YOUR ASSIGNMENT:
Print, exactly and with no pictures, the line containing "Click the Revert arrow icon" and each line after it to the end of the entries below.

*** Opening of INFORMATION ***

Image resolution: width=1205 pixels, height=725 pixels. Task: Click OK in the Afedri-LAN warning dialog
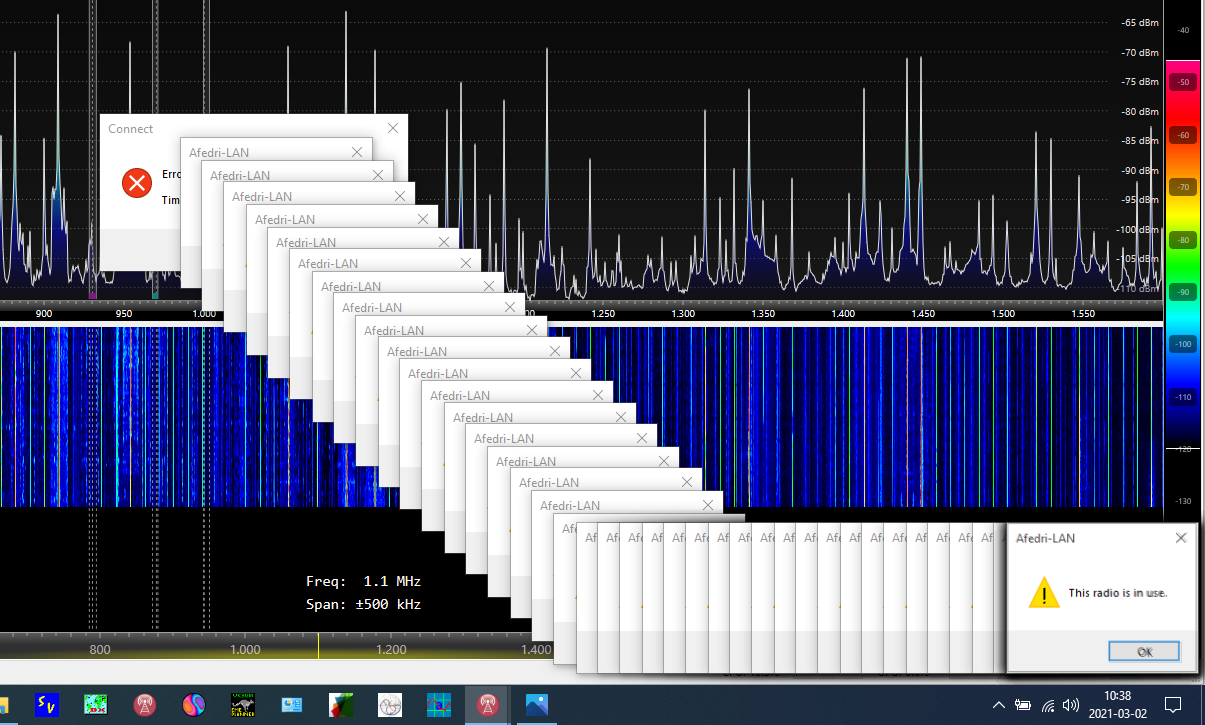[1144, 651]
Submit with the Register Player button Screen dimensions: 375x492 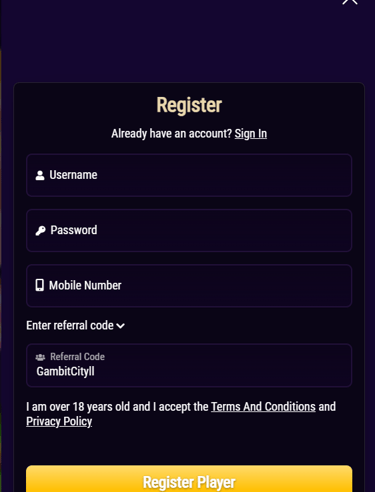point(189,479)
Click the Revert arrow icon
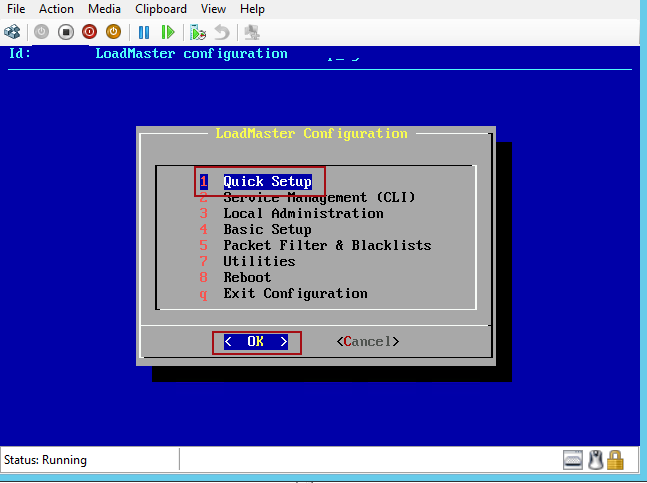 click(222, 32)
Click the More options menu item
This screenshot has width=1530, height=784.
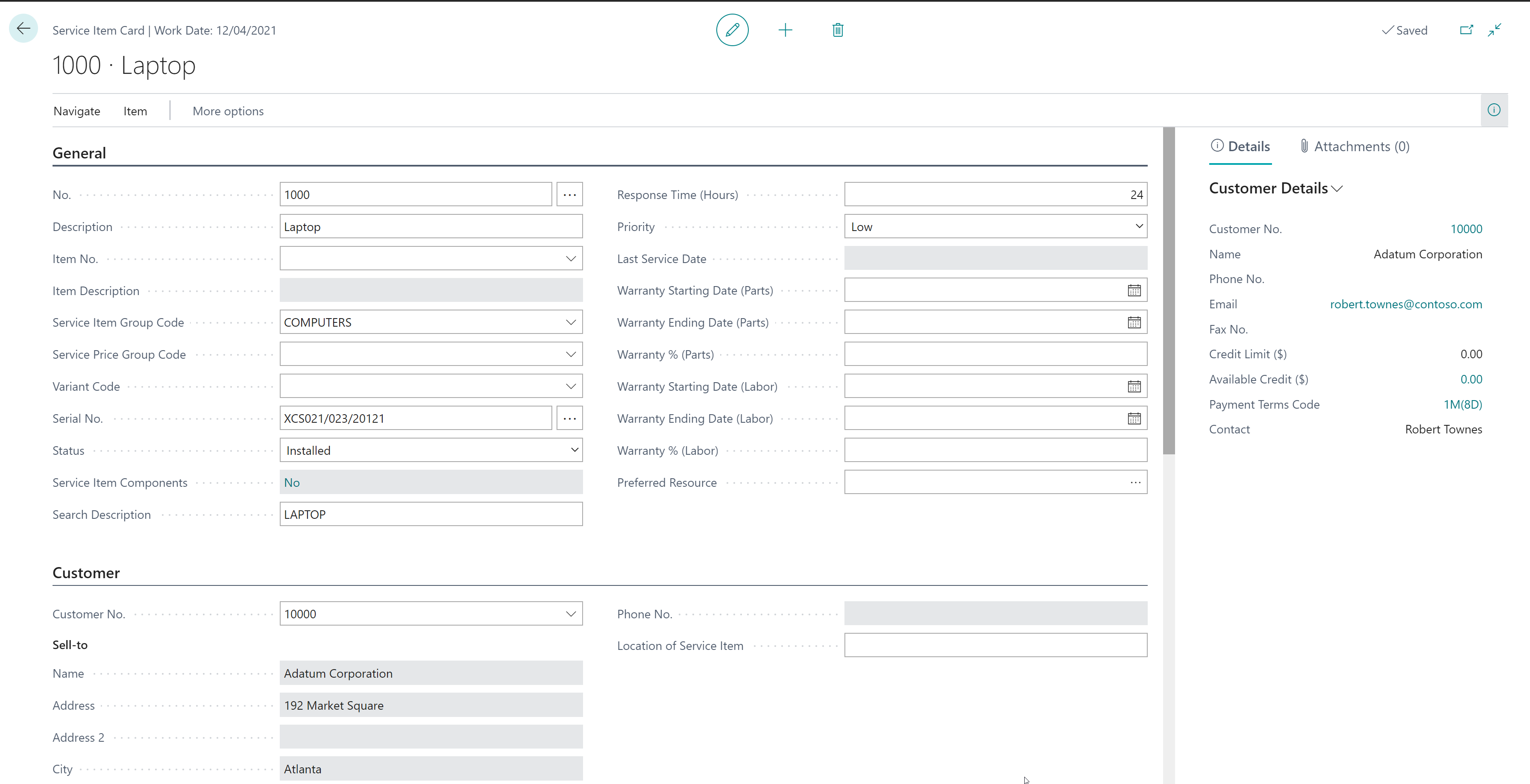click(228, 110)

*** Close of INFORMATION ***

WRITTEN ANSWER:
Click the Revert arrow icon
 click(222, 32)
Click the More options menu item
This screenshot has width=1530, height=784.
click(228, 110)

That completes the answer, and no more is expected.